— START OF Text extract —

Among various initiatives to help contain costs and maximize profits, some can produce obvious results that are relatively easy to calculate: switching to a more efficient fuel source, if possible, is one such example. Yet, other less obvious measures can produce equally significant results at the bottom line. A cost-containment initiative that easily escapes recognition involves evaluating the choice of Continuous Emissions Monitoring (CEM) protocol calibration gases.

In 2003, the Environmental Protection Agency conducted a “blind” audit in which new cylinders of protocol calibration gases produced by various suppliers of specialty gases were purchased from an electrical power plant. EPA then sent the cylinders to an independent third party — a testing laboratory where they were analyzed against National Institute of Standards and Technology (NIST) standards, which are regarded as being the most accurate metrological standards available and, thus, often used in the preparation of high-end calibration gases. The audit results showed substantial, if not alarming, variations in the accuracy of the protocol gases examined. Some of the gases were off by 8%. EPA has posted the audit results on its website: www.epa.gov/airmarkets/monitoring/calgasauditpassfail.xls.

— END OF Text extract —

■ **Parts of the exercise**
1. Reproduce the passage on emissions calibration gases word for word, starting at "Among various initiatives" and ending at "protocol calibration gases.".
2. Write what comes next in the passage on emissions calibration gases, picking up after its final sentence.

— START OF Stored data —

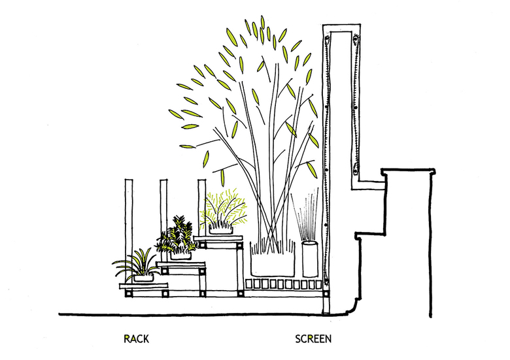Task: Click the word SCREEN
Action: [313, 339]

— END OF Stored data —

■ **Outputs in order**
1.
Among various initiatives to help contain costs and maximize profits, some can produce obvious results that are relatively easy to calculate: switching to a more efficient fuel source, if possible, is one such example. Yet, other less obvious measures can produce equally significant results at the bottom line. A cost-containment initiative that easily escapes recognition involves evaluating the choice of Continuous Emissions Monitoring (CEM) protocol calibration gases.

2.
When considering whether inaccuracy of a calibration gas really matters, emissions credits — beyond basic compliance issues — are worth noting. Due to faulty preparation or degradation in the cylinder, a calibration gas may provide less accuracy than what is stated on the tag (tag value). Since the tag cites the minimum EPA requirement of ±2% accuracy, contents may still be in the clear regarding actual compliance. Nevertheless, while the tag value is typically assumed to be correct, unless the cylinder certification has expired, EPA's audit results suggest that what is in the cylinder probably does not match what is stated. And, when an environmental calibration gas goes bad, it results in a “too-sensitive” CEM calibration, i.e., it will report inflated emissions values. Accordingly, the number of tons emitted of SO₂, NO_x, CO₂, or VOCs will be overstated, thus losing tens, if not hundreds, of thousands of dollars in emission credits, all due to inaccurate calibration gas.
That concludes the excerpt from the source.